___ EXCERPT PROVIDED ___

I started an emergency checklist,

if you want to go over it with me.

Okay, you are aware of the fact

that I'm drunk right now, right?

Yeah.

We can do this later.

By the way, I asked Lev

if he's a terrorist.

What?

We're in the clear.

What do you mean you asked him?

I caught him off guard and

carefully gauged his reaction.

James, you're a f***ing idiot.

Hey.

Okay, all right.

Uh, we're going to

go back in there,

and you are going to ask

me the exact same thing

in front of him.

Laura, trust me.

You don't have to worry about Lev.

Either we're going

to do this my way

or I am calling the authorities.

With what?

Your Bat Phone?

Don't test me.

- That was good.

- Laura.

Now I'm kind of

worked a little bit.

Laura.

Yes?

Are you a terrorist?

No. Can you pass the rolls?

Anyone here? Anyone engage any

illegal or treasonous activity?

Dude, what the f*** are

you talking about?

I have to ask.

It's for insurance.

Anyway...

Good. Could you pass the wine?

God, James, you've

become so paranoid.

We found out today that the

cops got run out of town.

What does that mean?

It means that we should talk

about ways to secure the house.

Oh, I can build a security system.

You guys got a baby monitor or a

cell phone or remote control?

Mm-hmm.

Shouldn't be a problem then.

We should also talk

about rationing.

Yawn!

- He's kind of right, Lily.

- Come on, you guys.

This is the first time we've

all been together in what?

Like eight years?

I propose we table all serious

apocalypse talk until tomorrow.

All in favour?

Aye.

Anyone else?

All in favour?

Aye.

All opposed?

Nay.

Nay.

Lame. Lev?

Nay.

You're dead to me.

Becky, what say you?

Um, I don't care.

That's an abstention.

Four to three.

Victory. Mandatory

libations and celebration.

Cheers.

- To democracy.

- To democracy.

All right, and onto the

next order of business,

I propose that we all

go around the table

and everybody say the one thing

they will miss the most

about the old world.

Benji, you start.

Hmm.

I don't know.

I got nothing.

Seriously?

You're ruining the game and

we haven't even started.

I know what Benji will miss.

What?

Starbucks.

Oh, sh*t.

Oh, f***.

Starbucks?

Yes.

I'm guilty of that.

What a hypocrite.

Laura, what about you?

I will miss history.

What kind of bullshit

answer is that?

Boring.

All right. Every Fourth of

July I go to Mount Vernon

to re-enact the Revolutionary War.

It is one of the

highlights of my year,

and I'm allowed to miss it.

Don't judge me.

What happens at these

re-enactments?

Well, I play George Washington.

You play an old, dead white dude?

Who led the American Revolution.

No big deal.

Just the most coveted role,

which I have won

five years running.

Forensics? Hollah!

Oh! Ready?

Rhetoric!

Rhetoric!

One, two, three.

We're a set. What?

A set. What?

Count it out.

One.

Two.

Three. Mathletes.

What?

You're still really,

really good at that.

___ MATERIAL SHOWN ___

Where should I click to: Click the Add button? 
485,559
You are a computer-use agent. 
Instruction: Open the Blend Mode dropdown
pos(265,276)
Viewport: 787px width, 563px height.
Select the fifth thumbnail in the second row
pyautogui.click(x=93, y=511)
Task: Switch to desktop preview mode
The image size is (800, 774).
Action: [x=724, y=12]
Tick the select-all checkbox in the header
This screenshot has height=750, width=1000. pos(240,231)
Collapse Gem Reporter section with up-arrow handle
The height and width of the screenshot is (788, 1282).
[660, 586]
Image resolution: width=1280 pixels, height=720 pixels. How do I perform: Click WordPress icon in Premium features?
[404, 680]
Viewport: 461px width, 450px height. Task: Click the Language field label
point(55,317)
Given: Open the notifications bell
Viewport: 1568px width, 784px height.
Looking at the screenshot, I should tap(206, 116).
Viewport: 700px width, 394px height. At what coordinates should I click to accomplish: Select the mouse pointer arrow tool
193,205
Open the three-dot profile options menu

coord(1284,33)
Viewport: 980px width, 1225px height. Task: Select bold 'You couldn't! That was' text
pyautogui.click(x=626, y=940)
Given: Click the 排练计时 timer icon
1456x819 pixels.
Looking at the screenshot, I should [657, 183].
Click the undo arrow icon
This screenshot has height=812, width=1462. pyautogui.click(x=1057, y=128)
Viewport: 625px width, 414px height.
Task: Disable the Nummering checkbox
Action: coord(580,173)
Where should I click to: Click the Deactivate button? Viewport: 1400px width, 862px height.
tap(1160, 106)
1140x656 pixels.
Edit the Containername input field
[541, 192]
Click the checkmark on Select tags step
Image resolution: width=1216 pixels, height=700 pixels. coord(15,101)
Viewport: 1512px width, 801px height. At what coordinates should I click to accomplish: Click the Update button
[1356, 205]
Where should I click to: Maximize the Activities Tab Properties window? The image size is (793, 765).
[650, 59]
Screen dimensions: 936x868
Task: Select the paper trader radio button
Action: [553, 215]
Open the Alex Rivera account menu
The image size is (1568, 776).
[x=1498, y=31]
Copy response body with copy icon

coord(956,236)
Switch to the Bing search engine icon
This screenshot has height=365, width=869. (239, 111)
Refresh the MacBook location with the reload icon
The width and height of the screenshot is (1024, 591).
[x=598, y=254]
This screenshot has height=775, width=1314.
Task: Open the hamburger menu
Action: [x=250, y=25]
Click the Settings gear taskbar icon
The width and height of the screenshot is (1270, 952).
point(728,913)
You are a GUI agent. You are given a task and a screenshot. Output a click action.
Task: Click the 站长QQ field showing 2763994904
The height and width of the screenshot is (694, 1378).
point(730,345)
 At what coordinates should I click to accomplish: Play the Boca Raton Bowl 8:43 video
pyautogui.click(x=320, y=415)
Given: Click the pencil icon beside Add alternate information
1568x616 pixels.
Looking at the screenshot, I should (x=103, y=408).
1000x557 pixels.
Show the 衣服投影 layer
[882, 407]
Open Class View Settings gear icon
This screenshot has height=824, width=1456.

___

■ TO BE DONE ■
1) Based on the dinner-table dialogue, answer yes or no to each statement and quote the deciding words: (a) the proposal to table apocalypse talk until tomorrow passes four to three; (b) Laura says she will miss Starbucks; (c) Becky votes against the proposal.
2) Carry the dinner-table dialogue forward from its final line, keeping the same short, alternating lines.

■ WRITTEN RESPONSES ■
1)
(a) Yes: "Four to three."
(b) No: "I will miss history."
(c) No: "Um, I don't care." / "That's an abstention."

2)
Okay, I'm going to miss YouTube,

because now there's, like, zero

chance I'll ever be famous.

That's probably a good thing.

Well, I was planning

on getting famous

for my talent, not for

f***ing married senators.

Whoo! Senator, singular.

And I got 20 million

hits, so suck it.

Literally.

Jesus.

Whoa.

I'm really going to miss NASA.

You got a secret plan

to be an astronaut?

No, James, but that doesn't

mean I wasn't inspired by it.

No, I know what you're

really going to miss.

Oh, yeah?

Please enlighten me.

Cuteoverload.com.

You're on it every day watching

kittens wrestle with puppies.

That sounds very dangerous.

Why would they do that?

You know me so well.

Becky, what about you?

Um, I guess if I had to pick

one thing, it would be...

volunteering.

What?

What'd I say?

I love it.

Are you f***ing serious?

To volunteering.

- To volunteering.

What's your name, little lady?

Hannah.

Can I help you?

We're with the National Guard

Regional Support Group.

We're here to gather information

on who's in the area,

see what resources are needed.

How did you get past the gate?

Good-looking horses.

They look a lot like

our neighbour's.

Our Humvee busted so

we borrowed them.

Kyle here nearly got thrown off.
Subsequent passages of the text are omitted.